(Reworked form a 2013 post &, as always, with new cartoons)
I’ve
found a solution to my major problem, & to think it came from that smartass know-it-all genius Bart Simpson. Even a used
brain would be fine, but I don’t have access to pathology labs. Can
anyone help me? Here’s all I would have to do:
Or
maybe I don’t really need one.
He
seems fine!!
I
was taking my shower this morning & I got to wondering (now you see why I
want that brain) if everybody washes their body in the same order or is it just
me? I got in the shower, took my sponge
in my left hand & washed the entire right side of my upper body. (I’m left handed so I always wash my right
side first.) Then I switched the sponge to
my right hand & washed my upper left side.

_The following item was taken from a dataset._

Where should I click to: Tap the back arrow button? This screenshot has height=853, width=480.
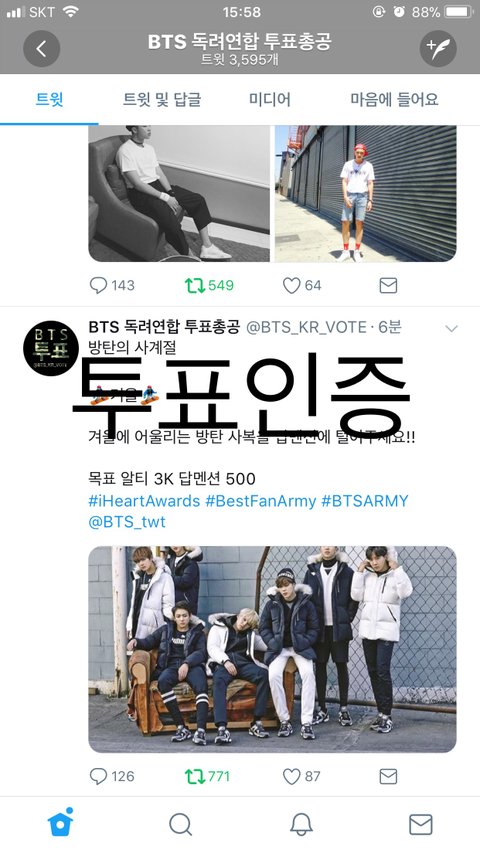[41, 49]
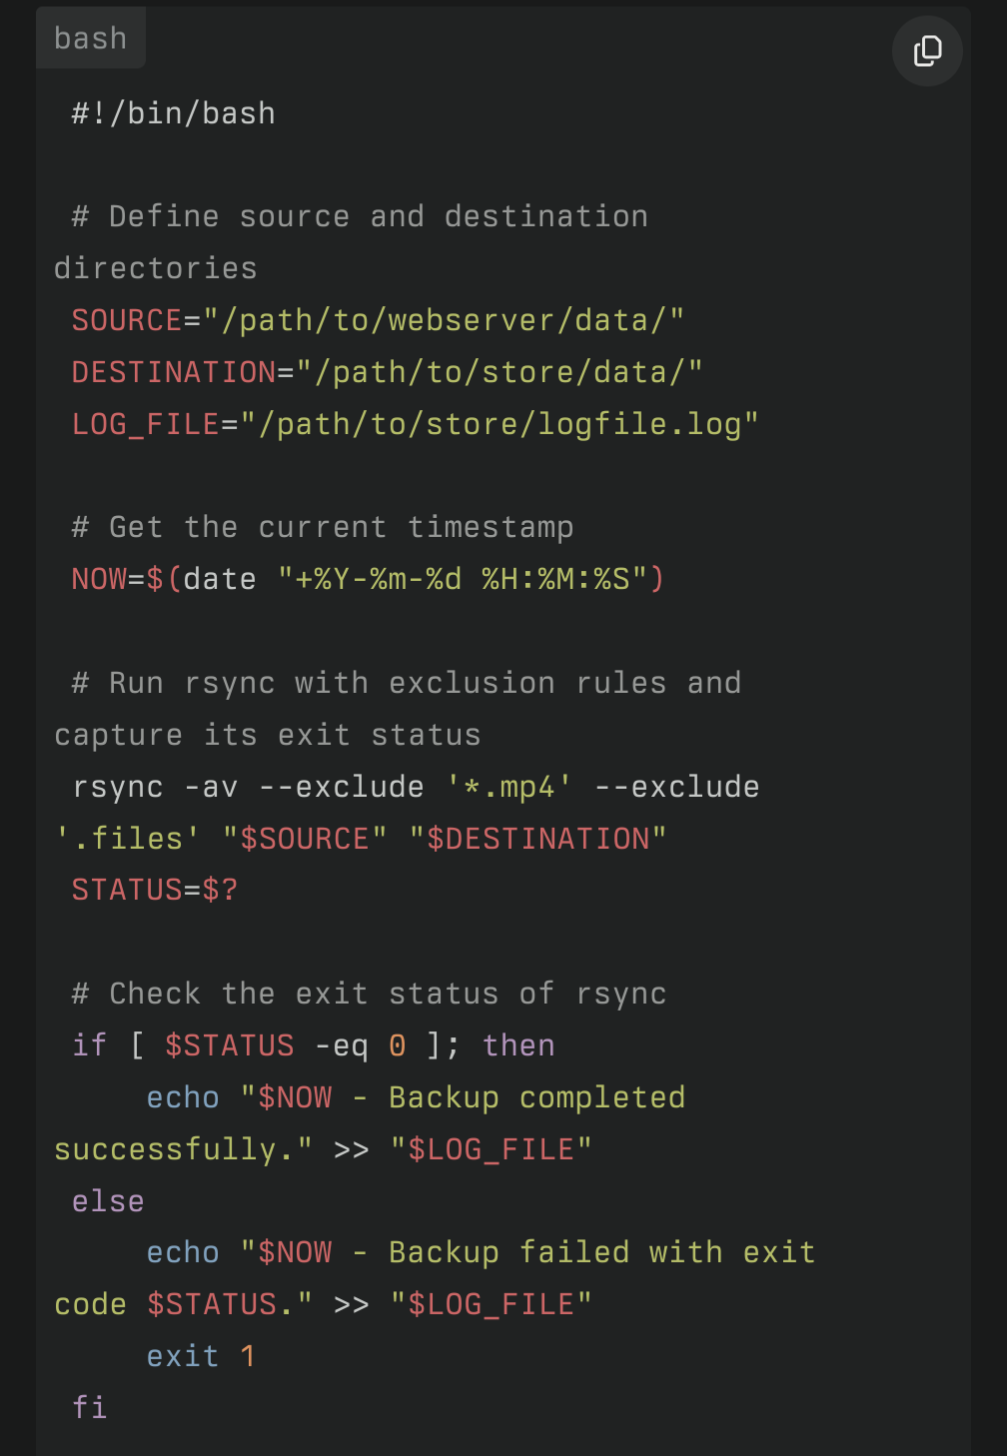1007x1456 pixels.
Task: Click the DESTINATION variable assignment
Action: [387, 372]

Back it went into my left hand & I washed my right leg, then back
again for my right leg. Am I the only
one who does this--which wouldn’t surprise me--or do normal people have a set
routine for bathing, too?
Speaking
of wanting and/or needing a brain, my father’s lady friend, Dorothy, was not
the sharpest knife in the drawer. She
& my dad were with us when we took the entire family on an Alaskan cruise. On the cruise with us, but not as our guests, were Lady Bird
Johnson (the widow of President Lyndon Johnson) & her contingent of Secret
Service agents. Prior to setting off,
everyone had to attend the lifeboat drill.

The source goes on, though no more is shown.